After all, she has not only a master’s degree in public health from Melbourne, Australia, but also a broad range of qualitative research experience in both Australia and Bangladesh, her home country. In Melbourne, she trained hospital nurses to talk to clients about female genital mutilation and evaluated this knowledge-based intervention. In Bangladesh, one of her projects involved using qualitative methods to investigate the cultural factors behind infectious disease outbreaks.
But after immigrating to Canada, Begum found herself frustrated with her job search. “I saw all these job postings that I had all the qualifications for,” says Begum. “But nobody contacted me for interviews.”
A familiar plight
Newcomers to Canada often face tremendous difficulties finding work in their fields—despite the professional training and work experience that they bring. While the failure to recognize credentials in professions such as medicine, engineering and nursing has received publicity in recent years, scant attention has been paid to this issue in the research world.

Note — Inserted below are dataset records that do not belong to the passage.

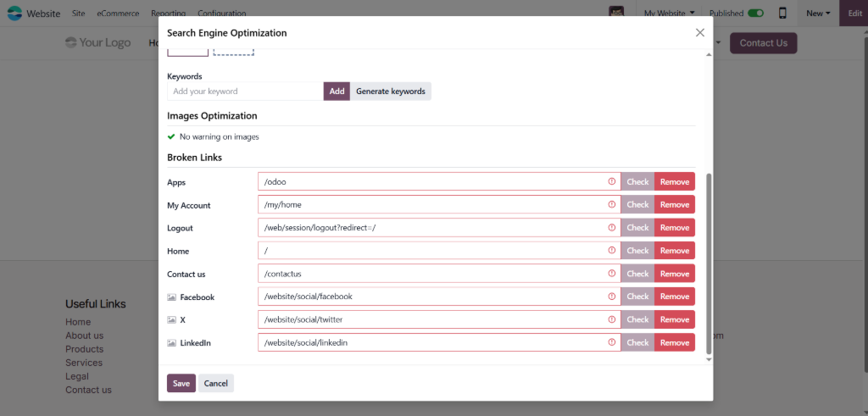The image size is (868, 416).
Task: Open the Site menu
Action: coord(79,14)

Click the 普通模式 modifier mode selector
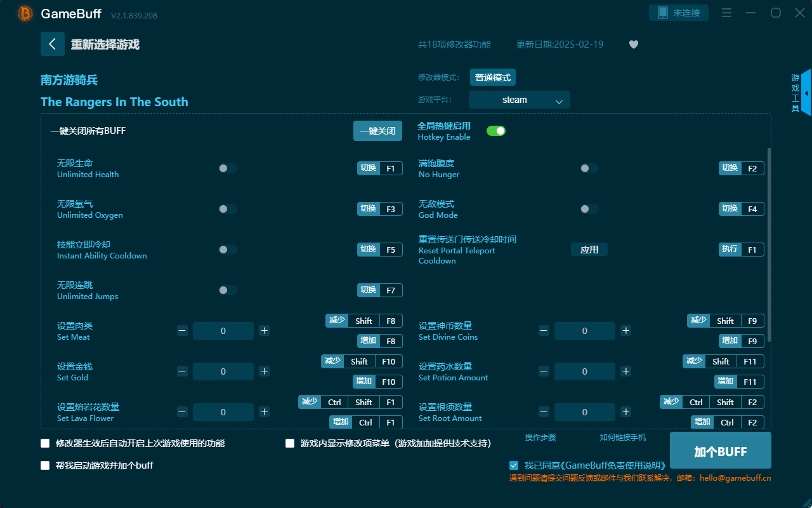click(492, 77)
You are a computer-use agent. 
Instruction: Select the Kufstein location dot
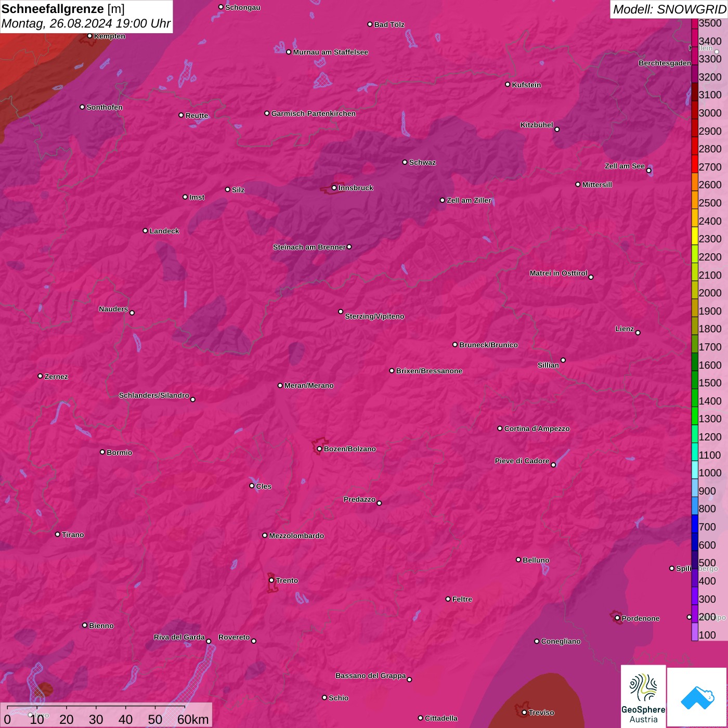(x=508, y=84)
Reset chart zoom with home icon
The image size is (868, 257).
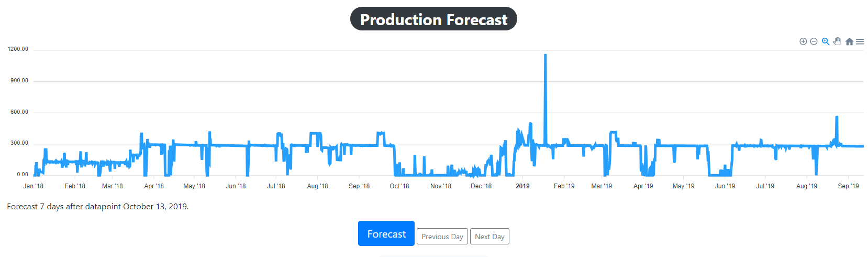click(849, 41)

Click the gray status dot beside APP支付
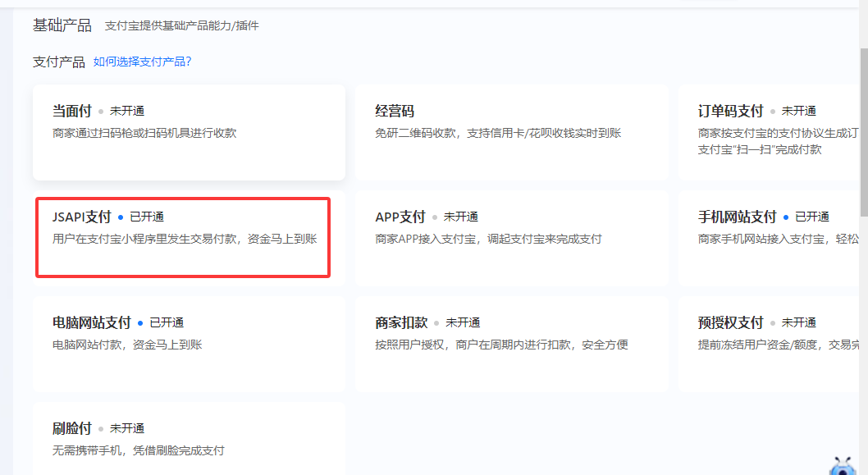tap(435, 217)
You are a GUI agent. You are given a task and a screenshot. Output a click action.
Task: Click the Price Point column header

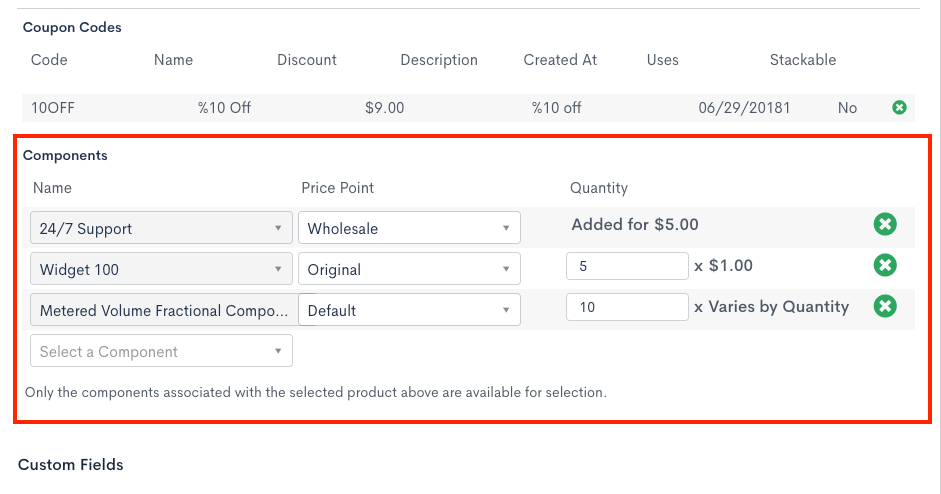[337, 187]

At Access Alliance, a Toronto multicultural community health service agency, Senior Research Scientist Yogendra Shakya has seen many cases similar to that of Begum’s. As part of the agency’s community-based participatory research program, Shakya and his colleagues routinely reach out to vulnerable members from newcomer and racialized communities to be peer researchers on projects about health access and the social determinants of health. Peer researchers are not required to have previous research experience because Access Alliance offers them robust research training.

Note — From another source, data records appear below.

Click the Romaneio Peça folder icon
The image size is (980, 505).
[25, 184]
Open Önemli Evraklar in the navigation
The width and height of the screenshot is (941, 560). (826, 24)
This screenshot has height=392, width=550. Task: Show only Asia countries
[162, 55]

“Every time we post these peer researcher opportunities, we get applications from literally hundreds of internationally educated researchers, analysts and evaluation experts with very solid track records and qualifications, who are struggling to find good jobs in their fields,” says Shakya. “These are people with more than 10 years of experience, some with two or three post-graduate degrees, including degrees from Western universities.”
The idea came to him and Access Alliance Executive Director Axelle Janczur to create a career-bridging program for internationally educated researchers such as epidemiologists, statisticians and evaluation experts. Such a program would offer these professionals mentored and paid fellowship opportunities designed to use and strengthen their research skills, as well as build the local networks and local work histories they need to achieve successful careers as researchers and analysts in Canada.
This idea began to grow when Dr. Stephanie Premji at McMaster University and Dr. Agnieszka Kosny at the Institute for Work & Health (IWH) heard about it, says Shakya. Both are investigators and collaborators on projects focused on the work experiences of Canada’s newcomers. Both had just set aside money from their grants to pay for help interpreting, recruiting study participants and conducting interviews.
“We decided to pool this money together to fund a full-time, paid position for someone to be involved in our research projects, from start to finish, and not just one part of them,” says Kosny.
Other health and community organizations also signed on to the idea of a career-bridging program, resulting in funding for two other research positions—one in refugee maternal health and the other in health equity. With these three fellowships in place, a new pilot program called the Immigrant Insight Scholars initiative was created.
‘Not just a job’
As an Immigrant Insight Scholar focused on work and health, Begum has been involved in many different aspects of the two research projects. She brainstorms ways to reach out and recruit study participants, codes qualitative data, conducts thematic analyses, gives presentations about the research, and more.
To Kosny, Begum displays a resourcefulness and adaptability that have been honed by her varied career path. “She really sees it’s not just a job, but an opportunity to develop, to learn, to be involved in different things,” says Kosny. “She’s taking every opportunity she can to be exposed to all different aspects of a research project.”
Thanks to the initiative, Premji says she now has a deeper appreciation of the challenges that researchers from outside of Canada face when trying to establish a career here.
“The way that we do research, we tend to hire people who study with us, or we find work through our mentors,” says Premji. “It works very much like other occupations, where it’s who you know—and we don’t challenge it enough.” Premji adds that she now hopes similar bridging opportunities will be built into more research projects.
With this opportunity to sharpen her skills and build her professional network, Begum says she’s now glad that she did not waver from her ambition to continue doing research. “I was unemployed for a long time,” she says. “I could have chosen other ways to make money, but I was passionate about doing research and I did not want to be derailed.”
Begum is very grateful to all those who believed in this initiative. “I don’t think I will have the same challenges [finding research work] as before,” she says. “If that’s the case, this fellowship will have changed my life.”